What is being asked: Lines from the listing below that contain the string "Primary" are to be reported.

Exercise data:
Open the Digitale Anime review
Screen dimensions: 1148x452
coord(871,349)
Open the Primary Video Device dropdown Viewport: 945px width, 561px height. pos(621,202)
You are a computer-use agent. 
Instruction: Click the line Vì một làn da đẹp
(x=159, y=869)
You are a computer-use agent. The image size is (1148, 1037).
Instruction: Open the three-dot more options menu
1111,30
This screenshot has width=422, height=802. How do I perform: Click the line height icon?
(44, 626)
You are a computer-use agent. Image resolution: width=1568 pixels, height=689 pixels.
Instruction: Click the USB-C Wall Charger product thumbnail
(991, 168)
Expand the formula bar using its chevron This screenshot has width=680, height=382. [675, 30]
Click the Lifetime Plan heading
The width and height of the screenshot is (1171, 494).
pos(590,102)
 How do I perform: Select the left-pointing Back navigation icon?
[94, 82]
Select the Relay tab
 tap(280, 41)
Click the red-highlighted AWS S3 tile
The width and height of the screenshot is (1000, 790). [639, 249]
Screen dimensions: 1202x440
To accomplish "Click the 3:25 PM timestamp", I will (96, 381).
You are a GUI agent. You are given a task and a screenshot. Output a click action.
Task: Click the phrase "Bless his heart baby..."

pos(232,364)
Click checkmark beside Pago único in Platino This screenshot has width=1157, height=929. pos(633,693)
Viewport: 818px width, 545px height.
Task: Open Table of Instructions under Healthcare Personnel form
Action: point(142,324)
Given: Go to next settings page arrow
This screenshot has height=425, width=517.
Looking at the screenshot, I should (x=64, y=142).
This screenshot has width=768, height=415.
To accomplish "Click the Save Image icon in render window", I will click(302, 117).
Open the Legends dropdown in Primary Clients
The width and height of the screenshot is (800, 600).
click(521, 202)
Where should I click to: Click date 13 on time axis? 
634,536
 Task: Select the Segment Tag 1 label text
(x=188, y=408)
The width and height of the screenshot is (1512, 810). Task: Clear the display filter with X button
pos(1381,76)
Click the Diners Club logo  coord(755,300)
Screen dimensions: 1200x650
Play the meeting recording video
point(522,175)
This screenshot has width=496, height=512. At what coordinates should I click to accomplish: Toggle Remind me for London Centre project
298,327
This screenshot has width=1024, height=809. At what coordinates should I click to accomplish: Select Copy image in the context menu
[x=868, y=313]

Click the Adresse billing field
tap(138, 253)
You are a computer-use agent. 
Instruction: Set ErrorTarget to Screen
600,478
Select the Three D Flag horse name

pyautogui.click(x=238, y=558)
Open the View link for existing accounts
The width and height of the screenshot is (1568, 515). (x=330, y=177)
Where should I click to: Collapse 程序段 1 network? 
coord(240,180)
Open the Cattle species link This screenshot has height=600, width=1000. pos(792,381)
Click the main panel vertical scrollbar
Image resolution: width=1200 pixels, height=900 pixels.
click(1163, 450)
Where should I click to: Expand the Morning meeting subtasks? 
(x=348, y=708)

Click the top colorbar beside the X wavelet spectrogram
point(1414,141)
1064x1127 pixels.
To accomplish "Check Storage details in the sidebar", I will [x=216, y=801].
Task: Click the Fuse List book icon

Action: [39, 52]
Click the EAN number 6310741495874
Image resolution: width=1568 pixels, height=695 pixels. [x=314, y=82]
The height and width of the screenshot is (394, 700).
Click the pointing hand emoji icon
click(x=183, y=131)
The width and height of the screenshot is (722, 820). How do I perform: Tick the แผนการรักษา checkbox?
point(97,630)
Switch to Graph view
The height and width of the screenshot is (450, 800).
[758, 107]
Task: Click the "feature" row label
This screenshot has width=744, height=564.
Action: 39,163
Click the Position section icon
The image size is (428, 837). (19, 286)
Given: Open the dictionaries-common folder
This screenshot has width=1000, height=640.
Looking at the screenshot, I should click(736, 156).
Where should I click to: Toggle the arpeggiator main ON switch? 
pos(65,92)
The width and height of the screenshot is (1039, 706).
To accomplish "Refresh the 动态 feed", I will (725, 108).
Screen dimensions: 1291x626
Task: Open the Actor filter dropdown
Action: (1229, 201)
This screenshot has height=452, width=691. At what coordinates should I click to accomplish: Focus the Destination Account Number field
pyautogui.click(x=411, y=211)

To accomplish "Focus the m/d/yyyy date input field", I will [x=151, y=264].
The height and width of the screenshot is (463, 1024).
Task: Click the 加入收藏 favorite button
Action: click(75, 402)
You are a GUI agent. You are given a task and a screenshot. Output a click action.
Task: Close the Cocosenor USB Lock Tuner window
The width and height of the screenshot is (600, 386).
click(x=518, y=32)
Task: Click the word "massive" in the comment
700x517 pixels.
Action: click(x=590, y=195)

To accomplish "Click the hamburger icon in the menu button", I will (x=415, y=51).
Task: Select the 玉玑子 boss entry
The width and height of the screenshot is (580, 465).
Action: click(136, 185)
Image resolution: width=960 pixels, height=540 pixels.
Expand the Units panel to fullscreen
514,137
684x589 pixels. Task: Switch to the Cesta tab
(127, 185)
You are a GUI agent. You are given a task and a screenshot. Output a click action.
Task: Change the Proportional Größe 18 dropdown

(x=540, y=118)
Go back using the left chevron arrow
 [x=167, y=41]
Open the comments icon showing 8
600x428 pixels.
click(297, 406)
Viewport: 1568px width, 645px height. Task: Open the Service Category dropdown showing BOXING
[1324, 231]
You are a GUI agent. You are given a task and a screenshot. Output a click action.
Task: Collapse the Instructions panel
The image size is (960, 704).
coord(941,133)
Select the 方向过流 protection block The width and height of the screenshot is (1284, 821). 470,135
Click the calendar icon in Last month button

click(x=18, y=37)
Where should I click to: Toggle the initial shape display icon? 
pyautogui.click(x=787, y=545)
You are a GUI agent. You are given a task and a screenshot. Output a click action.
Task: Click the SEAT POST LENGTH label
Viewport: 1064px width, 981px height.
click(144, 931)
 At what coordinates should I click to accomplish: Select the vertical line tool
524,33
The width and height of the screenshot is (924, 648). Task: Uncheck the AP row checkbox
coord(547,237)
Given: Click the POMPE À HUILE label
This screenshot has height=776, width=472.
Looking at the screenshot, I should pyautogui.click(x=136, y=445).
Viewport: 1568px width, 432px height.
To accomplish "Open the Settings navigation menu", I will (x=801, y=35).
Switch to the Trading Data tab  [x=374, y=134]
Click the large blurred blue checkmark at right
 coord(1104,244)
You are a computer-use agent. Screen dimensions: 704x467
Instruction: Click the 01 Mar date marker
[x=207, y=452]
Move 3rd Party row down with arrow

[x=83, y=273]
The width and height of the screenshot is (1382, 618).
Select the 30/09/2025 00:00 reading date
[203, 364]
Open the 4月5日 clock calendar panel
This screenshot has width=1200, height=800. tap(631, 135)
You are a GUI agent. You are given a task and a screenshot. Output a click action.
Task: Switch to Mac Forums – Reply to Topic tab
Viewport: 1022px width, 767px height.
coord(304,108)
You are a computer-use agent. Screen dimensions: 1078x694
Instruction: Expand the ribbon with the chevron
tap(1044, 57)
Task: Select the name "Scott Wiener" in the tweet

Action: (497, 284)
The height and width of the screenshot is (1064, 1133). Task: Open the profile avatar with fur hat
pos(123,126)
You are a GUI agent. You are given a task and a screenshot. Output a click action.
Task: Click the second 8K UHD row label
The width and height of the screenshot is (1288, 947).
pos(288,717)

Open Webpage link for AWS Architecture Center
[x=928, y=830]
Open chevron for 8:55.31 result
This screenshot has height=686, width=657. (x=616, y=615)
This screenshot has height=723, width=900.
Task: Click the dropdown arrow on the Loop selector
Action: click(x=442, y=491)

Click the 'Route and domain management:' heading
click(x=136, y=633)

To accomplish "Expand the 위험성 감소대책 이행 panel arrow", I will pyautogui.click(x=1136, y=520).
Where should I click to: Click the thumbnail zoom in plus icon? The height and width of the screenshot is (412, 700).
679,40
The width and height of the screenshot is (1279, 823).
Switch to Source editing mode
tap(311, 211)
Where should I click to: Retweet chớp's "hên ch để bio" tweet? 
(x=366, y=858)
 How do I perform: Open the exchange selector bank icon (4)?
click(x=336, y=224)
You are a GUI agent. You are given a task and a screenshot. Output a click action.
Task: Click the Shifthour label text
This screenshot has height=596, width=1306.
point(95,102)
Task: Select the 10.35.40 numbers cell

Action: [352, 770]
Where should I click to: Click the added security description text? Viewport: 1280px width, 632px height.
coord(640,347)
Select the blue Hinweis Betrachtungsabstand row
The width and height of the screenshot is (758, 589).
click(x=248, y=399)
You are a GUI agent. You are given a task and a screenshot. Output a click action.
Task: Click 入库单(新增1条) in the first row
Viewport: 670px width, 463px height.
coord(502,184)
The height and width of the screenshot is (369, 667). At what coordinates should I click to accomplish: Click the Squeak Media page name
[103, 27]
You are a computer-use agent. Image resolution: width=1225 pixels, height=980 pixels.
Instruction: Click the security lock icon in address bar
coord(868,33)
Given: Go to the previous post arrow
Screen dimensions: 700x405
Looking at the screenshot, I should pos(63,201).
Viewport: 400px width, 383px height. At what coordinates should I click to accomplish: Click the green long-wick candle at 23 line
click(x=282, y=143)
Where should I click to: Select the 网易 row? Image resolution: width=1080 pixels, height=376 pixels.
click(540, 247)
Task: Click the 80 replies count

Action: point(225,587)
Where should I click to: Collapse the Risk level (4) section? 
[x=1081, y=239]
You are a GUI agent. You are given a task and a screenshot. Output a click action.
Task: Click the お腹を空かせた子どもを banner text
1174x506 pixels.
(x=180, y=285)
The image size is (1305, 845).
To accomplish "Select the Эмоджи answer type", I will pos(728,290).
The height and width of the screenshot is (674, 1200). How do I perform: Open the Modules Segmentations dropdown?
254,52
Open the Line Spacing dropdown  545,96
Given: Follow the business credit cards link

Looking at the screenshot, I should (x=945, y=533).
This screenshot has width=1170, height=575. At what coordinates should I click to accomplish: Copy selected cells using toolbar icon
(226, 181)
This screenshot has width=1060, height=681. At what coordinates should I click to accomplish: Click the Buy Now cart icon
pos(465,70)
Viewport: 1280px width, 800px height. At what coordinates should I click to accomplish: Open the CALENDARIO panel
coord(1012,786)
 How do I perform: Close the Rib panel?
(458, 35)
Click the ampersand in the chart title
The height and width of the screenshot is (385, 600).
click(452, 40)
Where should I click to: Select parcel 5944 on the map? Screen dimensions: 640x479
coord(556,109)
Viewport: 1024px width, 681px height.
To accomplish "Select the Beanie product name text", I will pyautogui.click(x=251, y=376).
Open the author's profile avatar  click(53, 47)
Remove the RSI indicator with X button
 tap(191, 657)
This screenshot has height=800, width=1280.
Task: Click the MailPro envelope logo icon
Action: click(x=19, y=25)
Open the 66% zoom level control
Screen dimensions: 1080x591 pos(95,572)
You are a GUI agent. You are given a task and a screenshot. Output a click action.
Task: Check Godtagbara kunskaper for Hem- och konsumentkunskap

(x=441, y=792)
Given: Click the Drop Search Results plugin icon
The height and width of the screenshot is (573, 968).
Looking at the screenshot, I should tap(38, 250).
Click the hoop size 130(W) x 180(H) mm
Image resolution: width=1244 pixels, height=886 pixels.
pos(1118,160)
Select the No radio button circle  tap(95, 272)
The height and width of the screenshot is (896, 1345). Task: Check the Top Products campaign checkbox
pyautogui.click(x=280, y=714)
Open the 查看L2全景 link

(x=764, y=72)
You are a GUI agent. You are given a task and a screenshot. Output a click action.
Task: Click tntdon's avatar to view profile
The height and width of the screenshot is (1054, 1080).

Solution to this problem:
Open the Primary Video Device dropdown Viewport: 945px width, 561px height. pos(621,202)
Open the Legends dropdown in Primary Clients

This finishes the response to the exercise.